General Anatoly Nogovitsyn, deputy head of Russia's general staff, warned that Poland was making itself a target for Russia's military "100 per cent" by hosting the defence system.
"It becomes a target for attack. Such targets are destroyed as a first priority," Nogovitsyn said.
Poland agreed on Thursday to host elements of the US global anti-missile system after Washington agreed to boost Poland's own air defences.
On Friday, Radek Sikorski, the Polish foreign minister, said that Poland was open to Russian inspections of the shield because it wanted to give Moscow "tangible proof'' that the planned bases were not directed against Russia.
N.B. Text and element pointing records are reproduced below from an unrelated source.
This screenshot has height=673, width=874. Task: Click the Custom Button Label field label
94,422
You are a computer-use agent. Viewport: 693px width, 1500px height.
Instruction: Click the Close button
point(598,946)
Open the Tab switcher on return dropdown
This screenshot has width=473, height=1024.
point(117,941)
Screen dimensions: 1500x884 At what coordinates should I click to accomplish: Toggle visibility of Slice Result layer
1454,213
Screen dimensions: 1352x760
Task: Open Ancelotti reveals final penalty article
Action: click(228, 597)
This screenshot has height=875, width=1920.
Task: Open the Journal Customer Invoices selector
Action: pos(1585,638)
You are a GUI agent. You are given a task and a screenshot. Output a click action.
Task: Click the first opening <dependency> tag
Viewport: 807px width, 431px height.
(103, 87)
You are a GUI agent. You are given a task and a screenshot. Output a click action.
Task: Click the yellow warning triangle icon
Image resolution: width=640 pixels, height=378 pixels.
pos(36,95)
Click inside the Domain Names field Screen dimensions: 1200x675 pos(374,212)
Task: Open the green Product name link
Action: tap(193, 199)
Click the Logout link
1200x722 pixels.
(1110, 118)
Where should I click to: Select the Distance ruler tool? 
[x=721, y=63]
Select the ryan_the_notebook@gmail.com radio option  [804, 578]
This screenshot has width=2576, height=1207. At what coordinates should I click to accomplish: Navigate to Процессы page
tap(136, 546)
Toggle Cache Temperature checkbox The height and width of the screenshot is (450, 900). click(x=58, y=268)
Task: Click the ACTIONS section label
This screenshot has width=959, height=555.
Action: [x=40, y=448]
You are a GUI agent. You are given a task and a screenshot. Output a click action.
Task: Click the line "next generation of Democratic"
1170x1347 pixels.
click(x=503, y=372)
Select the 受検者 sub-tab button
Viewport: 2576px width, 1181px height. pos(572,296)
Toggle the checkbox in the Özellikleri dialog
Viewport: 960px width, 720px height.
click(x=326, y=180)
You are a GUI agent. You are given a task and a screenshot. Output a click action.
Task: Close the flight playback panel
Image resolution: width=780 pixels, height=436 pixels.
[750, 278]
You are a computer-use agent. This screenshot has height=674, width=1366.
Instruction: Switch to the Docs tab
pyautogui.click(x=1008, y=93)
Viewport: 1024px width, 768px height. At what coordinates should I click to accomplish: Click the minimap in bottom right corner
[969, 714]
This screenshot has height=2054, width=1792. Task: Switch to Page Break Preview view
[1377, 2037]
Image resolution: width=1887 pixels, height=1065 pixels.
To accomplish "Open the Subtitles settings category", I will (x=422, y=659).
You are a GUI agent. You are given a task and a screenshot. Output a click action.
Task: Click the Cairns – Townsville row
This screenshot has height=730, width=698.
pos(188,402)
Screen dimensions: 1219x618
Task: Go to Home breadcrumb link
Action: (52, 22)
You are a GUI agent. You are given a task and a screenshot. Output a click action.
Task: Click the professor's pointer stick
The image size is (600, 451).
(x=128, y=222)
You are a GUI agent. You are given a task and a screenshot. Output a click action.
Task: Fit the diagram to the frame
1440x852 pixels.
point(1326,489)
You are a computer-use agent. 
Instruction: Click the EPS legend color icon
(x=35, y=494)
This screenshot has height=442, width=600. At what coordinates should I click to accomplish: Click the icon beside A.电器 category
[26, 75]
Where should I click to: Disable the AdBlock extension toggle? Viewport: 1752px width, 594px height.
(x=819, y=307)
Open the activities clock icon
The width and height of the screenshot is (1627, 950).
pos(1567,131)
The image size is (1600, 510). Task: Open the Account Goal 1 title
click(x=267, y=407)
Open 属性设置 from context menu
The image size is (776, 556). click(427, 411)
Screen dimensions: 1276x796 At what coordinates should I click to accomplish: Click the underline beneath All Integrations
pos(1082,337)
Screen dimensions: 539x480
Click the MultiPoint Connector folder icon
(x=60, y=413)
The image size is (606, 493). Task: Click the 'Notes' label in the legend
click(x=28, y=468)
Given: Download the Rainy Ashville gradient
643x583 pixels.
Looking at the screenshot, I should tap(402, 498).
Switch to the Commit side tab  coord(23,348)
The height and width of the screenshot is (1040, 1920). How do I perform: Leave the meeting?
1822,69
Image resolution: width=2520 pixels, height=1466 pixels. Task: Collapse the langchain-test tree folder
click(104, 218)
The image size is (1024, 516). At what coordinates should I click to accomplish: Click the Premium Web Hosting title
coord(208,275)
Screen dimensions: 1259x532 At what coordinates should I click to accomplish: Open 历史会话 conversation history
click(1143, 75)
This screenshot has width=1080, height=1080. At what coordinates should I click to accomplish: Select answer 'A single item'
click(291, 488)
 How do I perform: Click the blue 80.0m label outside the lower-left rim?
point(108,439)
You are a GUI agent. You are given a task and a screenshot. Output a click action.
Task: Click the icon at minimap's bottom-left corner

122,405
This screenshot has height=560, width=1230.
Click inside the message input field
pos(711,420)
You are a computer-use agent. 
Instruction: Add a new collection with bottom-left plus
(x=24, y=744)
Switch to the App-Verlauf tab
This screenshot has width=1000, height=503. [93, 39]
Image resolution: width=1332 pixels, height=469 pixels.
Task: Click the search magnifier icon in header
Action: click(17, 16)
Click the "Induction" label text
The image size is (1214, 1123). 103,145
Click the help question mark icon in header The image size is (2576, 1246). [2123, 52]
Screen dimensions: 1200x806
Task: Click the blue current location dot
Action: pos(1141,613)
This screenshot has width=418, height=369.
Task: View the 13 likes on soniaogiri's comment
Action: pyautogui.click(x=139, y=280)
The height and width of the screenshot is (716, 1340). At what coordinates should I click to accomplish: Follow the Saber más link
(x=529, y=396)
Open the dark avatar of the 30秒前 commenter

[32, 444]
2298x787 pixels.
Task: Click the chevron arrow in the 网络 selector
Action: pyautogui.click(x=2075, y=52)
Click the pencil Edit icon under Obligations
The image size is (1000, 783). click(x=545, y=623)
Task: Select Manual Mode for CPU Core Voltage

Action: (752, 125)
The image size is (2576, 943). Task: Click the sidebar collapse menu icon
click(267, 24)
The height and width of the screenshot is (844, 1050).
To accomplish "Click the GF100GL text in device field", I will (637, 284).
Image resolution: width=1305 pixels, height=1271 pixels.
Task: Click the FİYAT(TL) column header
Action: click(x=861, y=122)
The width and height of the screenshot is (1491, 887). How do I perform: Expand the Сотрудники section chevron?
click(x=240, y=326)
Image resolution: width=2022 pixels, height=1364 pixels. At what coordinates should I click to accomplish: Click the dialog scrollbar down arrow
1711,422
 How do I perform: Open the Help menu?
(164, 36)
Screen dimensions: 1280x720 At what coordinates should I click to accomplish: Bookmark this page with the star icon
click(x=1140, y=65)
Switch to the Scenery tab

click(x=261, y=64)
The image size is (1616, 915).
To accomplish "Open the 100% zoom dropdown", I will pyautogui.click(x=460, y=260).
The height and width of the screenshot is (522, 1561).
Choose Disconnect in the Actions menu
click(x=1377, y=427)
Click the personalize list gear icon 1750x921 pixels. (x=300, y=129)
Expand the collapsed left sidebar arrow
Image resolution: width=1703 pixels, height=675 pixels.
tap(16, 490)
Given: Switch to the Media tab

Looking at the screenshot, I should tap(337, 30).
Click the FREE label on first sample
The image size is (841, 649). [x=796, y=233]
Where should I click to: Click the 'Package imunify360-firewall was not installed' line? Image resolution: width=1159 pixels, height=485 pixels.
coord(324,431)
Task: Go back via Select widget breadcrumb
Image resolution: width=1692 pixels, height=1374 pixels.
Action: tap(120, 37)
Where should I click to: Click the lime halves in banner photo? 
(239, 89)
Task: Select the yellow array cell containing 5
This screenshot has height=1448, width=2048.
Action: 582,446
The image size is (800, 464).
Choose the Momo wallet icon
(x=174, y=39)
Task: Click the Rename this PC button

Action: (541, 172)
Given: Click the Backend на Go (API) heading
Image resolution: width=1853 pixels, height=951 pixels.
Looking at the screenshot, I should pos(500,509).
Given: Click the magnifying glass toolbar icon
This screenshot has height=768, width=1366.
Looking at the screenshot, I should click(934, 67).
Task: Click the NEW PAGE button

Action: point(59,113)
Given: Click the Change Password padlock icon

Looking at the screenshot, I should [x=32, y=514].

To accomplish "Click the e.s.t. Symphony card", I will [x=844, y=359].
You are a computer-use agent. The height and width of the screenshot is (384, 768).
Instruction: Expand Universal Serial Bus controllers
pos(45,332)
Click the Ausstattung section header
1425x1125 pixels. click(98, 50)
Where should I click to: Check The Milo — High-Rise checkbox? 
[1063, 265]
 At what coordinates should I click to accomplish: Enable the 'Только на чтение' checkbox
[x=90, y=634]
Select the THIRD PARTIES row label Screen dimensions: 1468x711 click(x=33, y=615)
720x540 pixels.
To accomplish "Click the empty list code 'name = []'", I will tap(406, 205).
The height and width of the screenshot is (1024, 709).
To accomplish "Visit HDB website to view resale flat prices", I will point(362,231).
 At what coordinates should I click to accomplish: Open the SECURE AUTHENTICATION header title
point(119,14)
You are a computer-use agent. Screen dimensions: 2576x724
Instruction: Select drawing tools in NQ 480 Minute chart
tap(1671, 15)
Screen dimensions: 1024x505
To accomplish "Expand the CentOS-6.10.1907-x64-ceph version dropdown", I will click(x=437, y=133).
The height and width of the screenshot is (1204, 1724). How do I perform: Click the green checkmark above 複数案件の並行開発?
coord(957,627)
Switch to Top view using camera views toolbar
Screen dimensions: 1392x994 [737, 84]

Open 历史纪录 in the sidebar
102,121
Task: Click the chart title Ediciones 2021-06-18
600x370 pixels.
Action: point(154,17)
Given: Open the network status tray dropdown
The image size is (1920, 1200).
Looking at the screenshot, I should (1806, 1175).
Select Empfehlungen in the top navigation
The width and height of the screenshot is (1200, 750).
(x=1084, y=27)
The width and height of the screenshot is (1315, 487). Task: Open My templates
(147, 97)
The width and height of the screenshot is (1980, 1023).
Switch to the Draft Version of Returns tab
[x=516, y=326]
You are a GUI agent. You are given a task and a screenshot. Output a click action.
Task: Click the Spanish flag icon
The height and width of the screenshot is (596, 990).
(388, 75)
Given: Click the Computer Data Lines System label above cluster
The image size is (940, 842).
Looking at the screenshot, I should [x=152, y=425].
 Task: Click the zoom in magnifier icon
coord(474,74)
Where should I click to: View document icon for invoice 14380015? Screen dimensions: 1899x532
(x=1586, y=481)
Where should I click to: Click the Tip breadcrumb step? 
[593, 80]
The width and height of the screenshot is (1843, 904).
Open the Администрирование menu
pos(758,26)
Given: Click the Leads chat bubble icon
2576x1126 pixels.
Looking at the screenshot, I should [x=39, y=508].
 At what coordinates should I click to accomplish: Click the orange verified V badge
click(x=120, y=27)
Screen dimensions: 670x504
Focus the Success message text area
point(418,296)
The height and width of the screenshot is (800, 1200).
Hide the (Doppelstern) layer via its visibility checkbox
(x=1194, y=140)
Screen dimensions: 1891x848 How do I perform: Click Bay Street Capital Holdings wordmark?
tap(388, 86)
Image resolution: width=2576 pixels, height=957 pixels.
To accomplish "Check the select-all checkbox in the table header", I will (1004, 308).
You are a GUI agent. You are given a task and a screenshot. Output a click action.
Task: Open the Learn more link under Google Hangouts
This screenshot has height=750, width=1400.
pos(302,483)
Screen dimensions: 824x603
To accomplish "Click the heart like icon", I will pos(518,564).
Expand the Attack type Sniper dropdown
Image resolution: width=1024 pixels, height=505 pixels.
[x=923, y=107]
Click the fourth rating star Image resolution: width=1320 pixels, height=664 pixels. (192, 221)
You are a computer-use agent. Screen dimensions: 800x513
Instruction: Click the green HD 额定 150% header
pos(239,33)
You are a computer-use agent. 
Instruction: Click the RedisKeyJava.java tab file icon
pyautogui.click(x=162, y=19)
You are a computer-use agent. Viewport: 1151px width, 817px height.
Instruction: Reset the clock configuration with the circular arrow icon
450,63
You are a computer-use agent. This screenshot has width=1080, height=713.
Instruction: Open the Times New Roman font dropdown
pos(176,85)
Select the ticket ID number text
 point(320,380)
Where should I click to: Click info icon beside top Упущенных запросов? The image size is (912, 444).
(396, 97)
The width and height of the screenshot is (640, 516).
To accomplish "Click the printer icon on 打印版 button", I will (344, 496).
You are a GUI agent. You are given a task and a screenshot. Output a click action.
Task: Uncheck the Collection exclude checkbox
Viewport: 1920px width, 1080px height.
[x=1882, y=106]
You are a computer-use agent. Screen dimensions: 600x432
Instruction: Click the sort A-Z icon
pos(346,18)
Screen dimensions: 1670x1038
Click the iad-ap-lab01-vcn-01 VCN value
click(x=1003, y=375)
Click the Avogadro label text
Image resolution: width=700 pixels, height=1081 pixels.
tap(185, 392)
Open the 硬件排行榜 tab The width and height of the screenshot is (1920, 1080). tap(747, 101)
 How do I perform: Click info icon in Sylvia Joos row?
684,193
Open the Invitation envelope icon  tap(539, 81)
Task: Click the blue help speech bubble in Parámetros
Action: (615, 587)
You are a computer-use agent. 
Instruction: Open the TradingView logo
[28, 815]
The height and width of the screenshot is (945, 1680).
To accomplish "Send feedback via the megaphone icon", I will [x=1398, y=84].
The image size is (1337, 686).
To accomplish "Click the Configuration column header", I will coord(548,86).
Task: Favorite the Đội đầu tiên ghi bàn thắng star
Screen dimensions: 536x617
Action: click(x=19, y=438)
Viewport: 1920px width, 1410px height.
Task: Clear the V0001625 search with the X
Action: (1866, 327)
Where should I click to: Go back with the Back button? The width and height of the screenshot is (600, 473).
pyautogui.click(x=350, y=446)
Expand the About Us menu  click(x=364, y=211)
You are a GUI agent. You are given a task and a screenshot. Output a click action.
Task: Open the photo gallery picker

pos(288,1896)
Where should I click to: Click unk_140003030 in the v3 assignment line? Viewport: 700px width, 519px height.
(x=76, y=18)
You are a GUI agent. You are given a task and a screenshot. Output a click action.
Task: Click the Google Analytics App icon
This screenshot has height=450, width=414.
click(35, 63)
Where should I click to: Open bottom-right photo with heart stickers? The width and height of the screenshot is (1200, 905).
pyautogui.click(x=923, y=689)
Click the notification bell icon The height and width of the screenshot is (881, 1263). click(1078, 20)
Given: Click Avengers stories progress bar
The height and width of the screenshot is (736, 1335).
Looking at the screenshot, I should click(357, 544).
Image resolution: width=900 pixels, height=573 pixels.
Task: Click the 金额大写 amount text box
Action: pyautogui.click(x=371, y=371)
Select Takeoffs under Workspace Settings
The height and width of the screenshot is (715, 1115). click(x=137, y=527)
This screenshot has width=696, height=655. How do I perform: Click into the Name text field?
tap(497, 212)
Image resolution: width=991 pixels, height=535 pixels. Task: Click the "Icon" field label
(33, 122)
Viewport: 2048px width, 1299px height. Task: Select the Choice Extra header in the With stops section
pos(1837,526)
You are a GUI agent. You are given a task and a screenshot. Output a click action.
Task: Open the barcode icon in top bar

Washington says the missile system is aimed at protecting the US and its allies from long-range missiles that could be fired by what it terms "rogue states", including Iran.
Moscow has long opposed the system, other parts of which are due to be stationed in the Czech Republic.
Moscow and Washington have been trading barbs over Georgia, a key US ally in the region, after Russian troops routed Georgian forces as they tried to take back control of South Ossetia, a Georgian separatist region backed by Moscow.
Russian units then went into several towns in Georgian territory, provoking US officials to invoke memories of the Soviet Union's occupation of Eastern Europe during the Cold War.
Rogozin criticised the US for failing to support Russia in the Georgia crisis and said relations could be harmed.
He said: "I consider that the United States is not acting in a cautious manner in this situation.
|Russian troops routed Georgian forces
in South Ossetia [Reuters]
"Instead of getting full moral and political support in the struggle against real aggression and ethnic cleansing, we have heard a mass of unpleasant words and threats. That will, of course, not strengthen our relations."
Some Polish analysts have argued that it was images of the conflict in Georgia that push Warsaw to agree to the shield deal after months of talks.
They also said it risked putting more pressure on ties with Russia just months after Donald Tusk, the Polish prime minister, vowed to improve his country's historically strained relations with its powerful neighbour.
Kazimierz Kik, a sociology professor at Poland's Swietokrzyska Academy, said: "It can now be expected that this will be the beginning of the end of Polish-Russian talks. This agreement can be seen as a purely anti-Russian agreement.
It's making Poland part of the US defence system and, in my view, pushes Poland along a well-worn road of mistakes - looking for allies afar and enemies nearby."